Clancy offers a very even-handed view of his subject and each chapter while clearly written is packed with information. To take an example, Chapter Four “Holidays and Leisure Activities” [66-83], which begins with a brief discussion of the tensions between the “work ethic” and “the long weekend” [66] goes on to cover the history of every major sport and leisure time activity in Australia. For years, the outside view of Australia has been that the Australian nation is not noted for its dedication to hard work. Clancy reveals how “dubious” this judgement is and, among the arguments he puts forward, points to a specific vocabulary in common use which refutes such a view and reveals that work does occupy a central space in the Australian mind; words such as “hard yakka” or “hard slog” (hard work); […] “bludger” (the term for someone who will not work and “bludges” on his mates and perhaps the worst insult you can offer an Australian); […] and above all “dole bludger,” a term used contemptuously and often unfairly to denote those who dislike honest labour and prefer to rely on government handouts. Unsurprisingly it is a claim often levelled against Aboriginal people” [66].

A keen sportsman himself, especially in cricket, Clancy’s description of the origins, history and achievements in the field of Australian sport make excellent reading and he is always careful, as he is throughout the book, to point out the frequent lack of gender balance and discrimination that women have come up against in the history of Australian sport. Using the now common term “glass ceiling,” Clancy points out on various occasions when women while having seen their lot improve, have indeed come up against what can be termed a “glass ceiling” where higher opportunities in all fields, not just sport, may been seen but not accessed by a majority of women. However, as we all know, this “glass ceiling” is present in most western societies, though gradually changing as it is and will in Australia too.

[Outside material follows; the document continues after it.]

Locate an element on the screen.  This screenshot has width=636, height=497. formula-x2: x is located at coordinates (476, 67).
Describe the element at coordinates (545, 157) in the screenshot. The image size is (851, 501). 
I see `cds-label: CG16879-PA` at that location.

Another chapter to which I would draw attention is that on Australian literature. For those unfamiliar with Australian writing, this chapter affords an excellent introduction to poetry, fiction and drama, with a solid critical appreciation of the authors discussed. For somebody interested in beginning to read Australian literature, this chapter offers a firm groundwork from which to then proceed. I most certainly would use this particular chapter as basic reading material for my own students doing an “Introduction to Australian History and Culture.”

There are many other interesting topics covered by Clancy, such as his discussion of the development of Australian Cuisine, which, when I first went to Australia, consisted of exactly what he calls meat and two soggy veges of the great British tradition (now also changed). Australia today has progressed thanks to its own impetus and that of its huge migrant community. The gourmet visitor can practically travel the world at a restaurant table, given the huge number of ethnic restaurants, even in private homes and of course one cannot forget the emergence of Australian cuisine as such.

For all those teaching Australian Studies in non-English speaking cultures, this book is a must on any reading list, as it is for any enquiring mind that seeks to have a better understanding of the geographically, socially, vast and varied continent: Australia.